Guillaume Brahimi spent 12 years looking after the restaurant Bennelong at Sydney Opera House from 2001 and now runs three bistros around Australia, as well as being a partner in the Four in Hand, Paddington. The 49-year-old chatted to me about the best and worst parts of being a chef, the secret to having a top restaurant, and why he doesn’t want his daughter to follow in his footsteps.
What’s a day in the life of you?
I am up around 5.30, I normally go for a swim. I come home, take the kids to school. The school run – that’s my pleasure because I travel a lot, so if I’m not in Perth or Melbourne, when I’m in Sydney I do the kids run. After that I go straight to the restaurants to George Street to Bistro Guillaume … I give them help in the kitchen then do the lunch service. I try to go to the gym between lunch and dinner and after that I go back to the restaurant.
You’re involved in Taste of Sydney. Tell me about the festival.
I think Taste of Sydney is a great way to showcase the trend of Sydney dining and, being in Centennial Park, it’s amazing … The idea is spending an evening or an afternoon with friends and being able to taste lots of different food … with a couple of glasses of wine.
What is Sydney food to you?
Delicious … I think Sydney, we are becoming a destination … We used to be a place when you’re saying, “I am going to New York, I am going to Milan, Paris, London to see the trend.” Let me tell you, we keep going there because it’s nothing wrong going to Paris or New York or London, but you come back to Sydney and you’re saying, “We’re right up there.”
How do you think Sydney restaurants compete on a world stage?

• **EXTRACTED ENTRIES**
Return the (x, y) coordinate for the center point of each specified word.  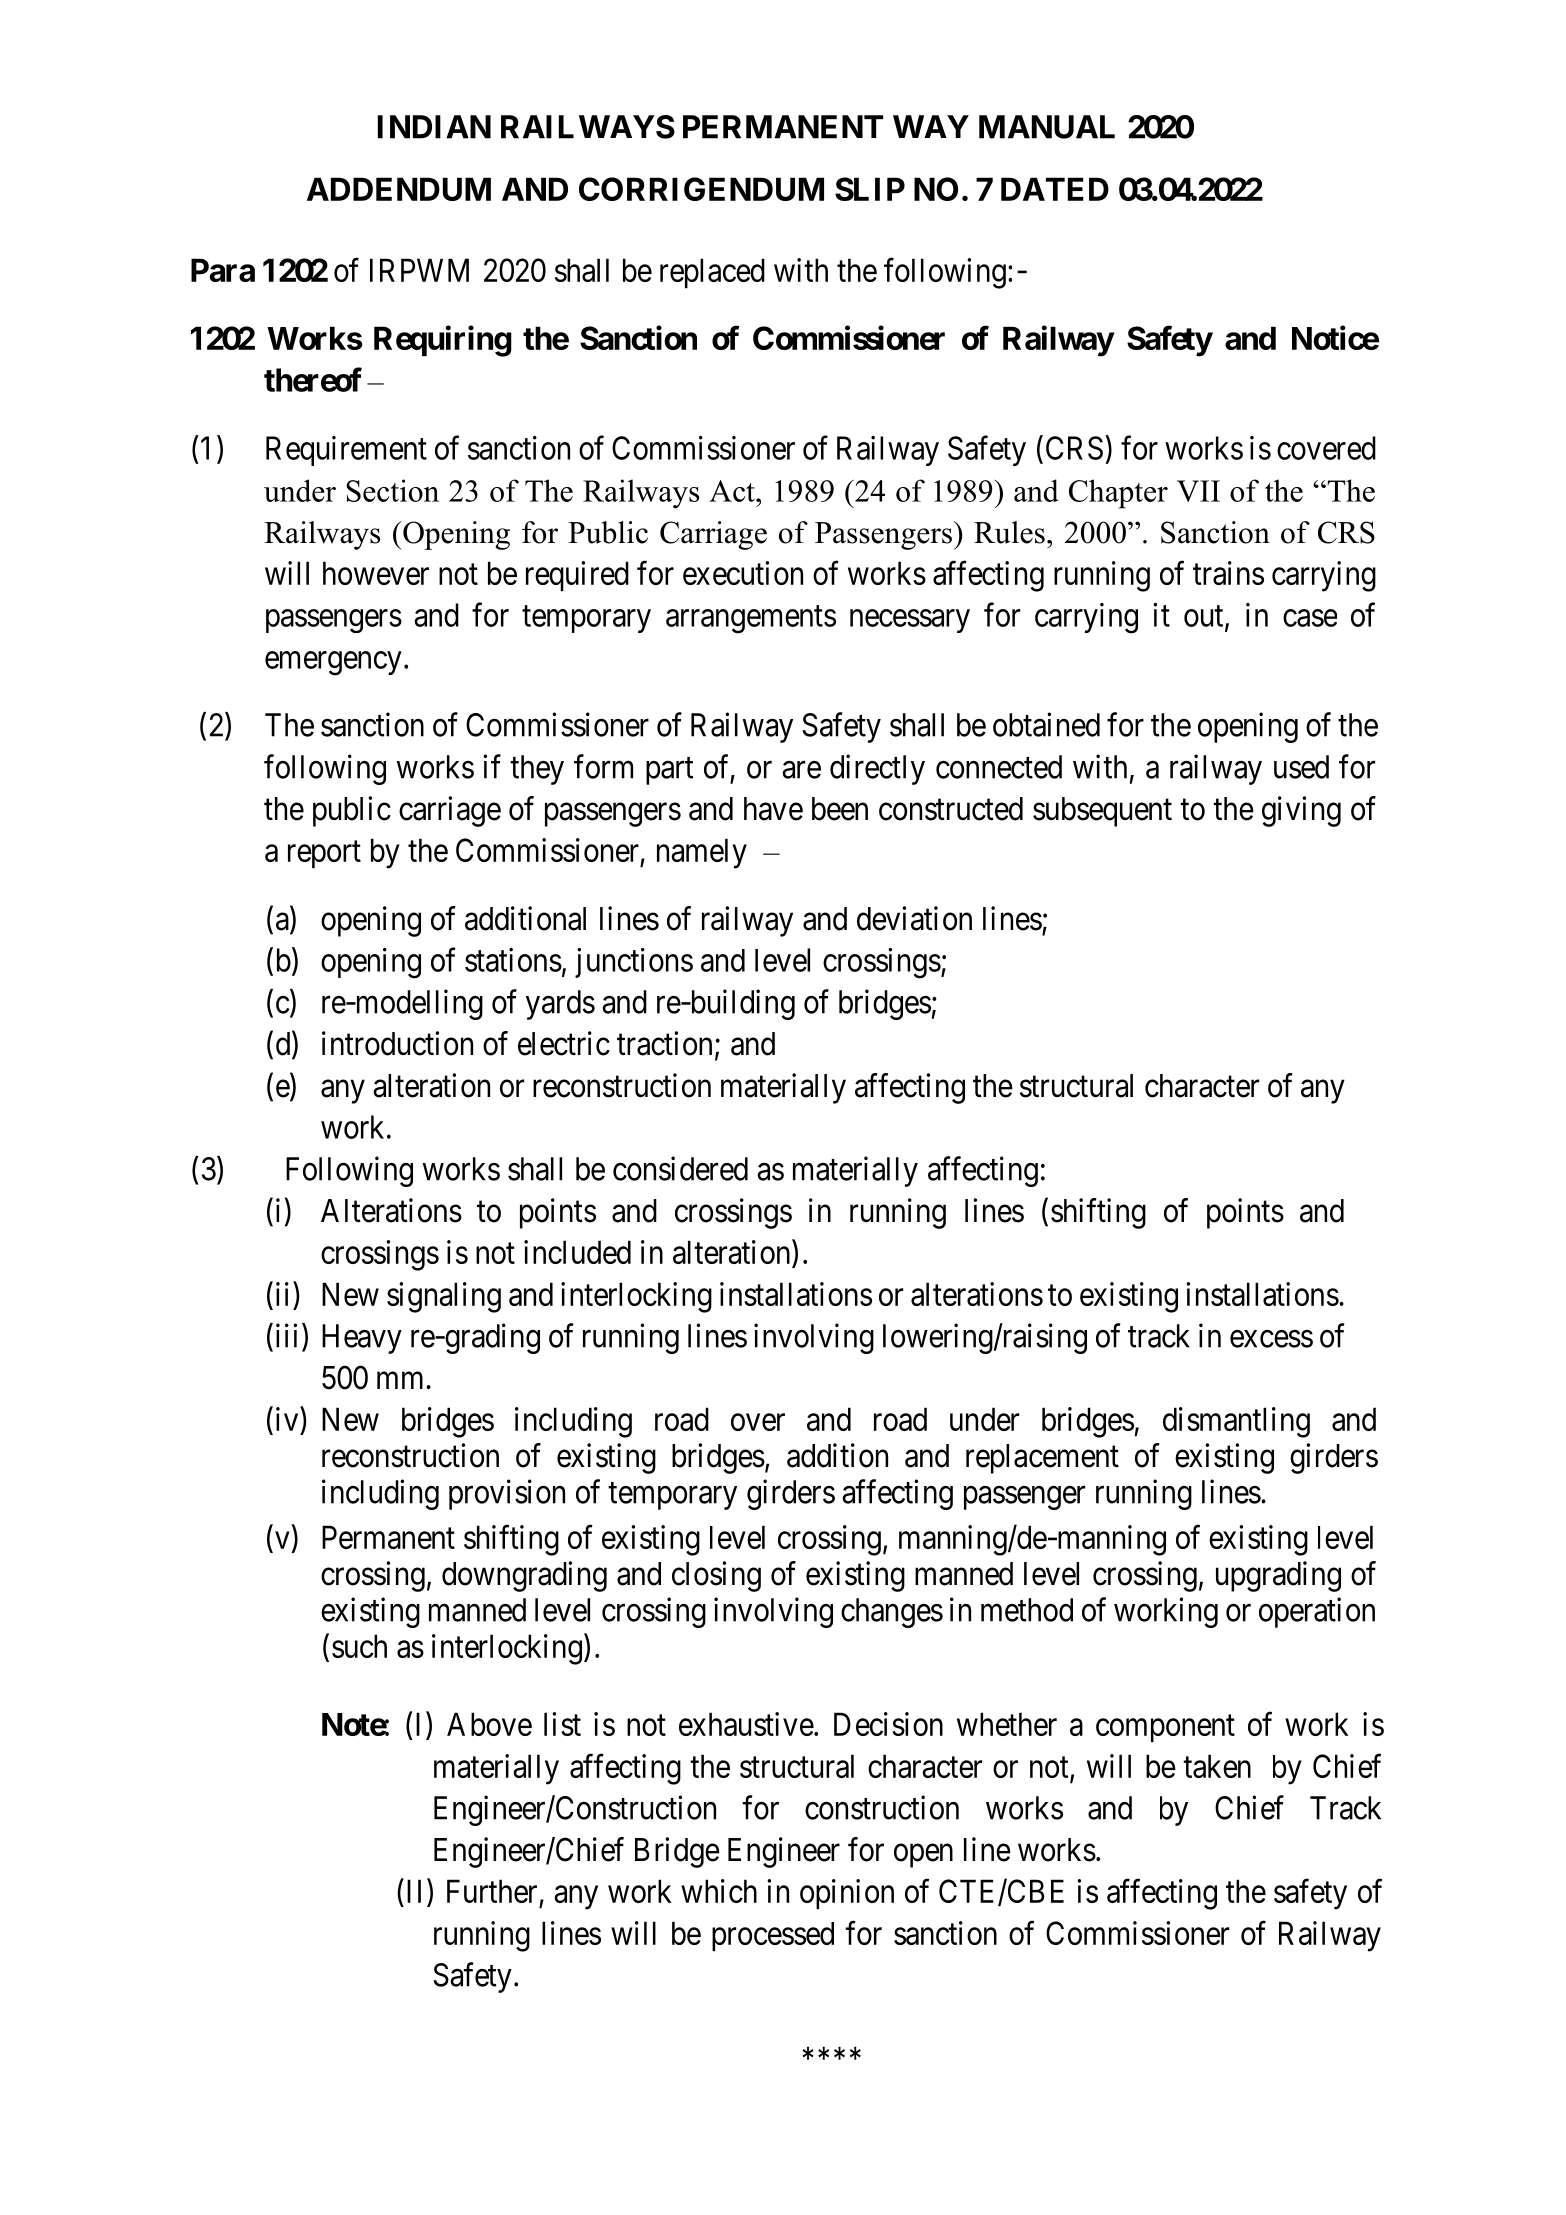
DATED (1055, 189)
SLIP (870, 189)
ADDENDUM (399, 189)
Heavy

• **PROBLEMS AND TASKS**
a - Answer these questions from the Guillaume Brahimi interview, one per line, marked (i), (ii) and (iii):
(i) For how many years did Brahimi look after Bennelong?
(ii) What does he normally do after getting up around 5.30?
(iii) Where is Taste of Sydney held?
b - Duplicate the part of the Guillaume Brahimi interview starting at "I think Taste" and ending at "glasses of wine.".
c - Pick up the Guillaume Brahimi interview from its final line and carry it forward.

• **REPLIES**
a -
(i) 12 years
(ii) He goes for a swim.
(iii) Centennial Park

b -
I think Taste of Sydney is a great way to showcase the trend of Sydney dining and, being in Centennial Park, it’s amazing … The idea is spending an evening or an afternoon with friends and being able to taste lots of different food … with a couple of glasses of wine.

c -
Yes they are up there, and better! We’ve got the produce, we’ve got the talent, we’ve got the city. There is no doubt Sydney is the destination of food, wine and talent.
It is an end of a chapter with the closure of your Paddington restaurant. How do you feel about this?
Very simple: the lease was finished and I wanted to concentrate on my bistros … So it was a very simple commercial decision [to close].
What do you enjoy the most about being a chef?
Well, eating [laughs]! No, what I enjoy the most is make people happy. Everybody thinks running a kitchen and being a chef is stressful but I enjoy the service. But there is no better satisfaction for me seeing an empty plate coming in my kitchen.
What’s the worst aspect of being a chef?
Seeing a plate coming back full! You have one complaint and that will ruin your day. I think we are perfectionists, we want so much – we are here to make people happy.
How do you deal with tricky customers?
I send them to other restaurants [laughs]! No, no, there is nothing more satisfying than when you see somebody who arrives cranky and you can turn them around, and they leave happy.
What is the secret to having a top restaurant?
I’m still looking for it, but I think never compromise.
What do you never compromise on?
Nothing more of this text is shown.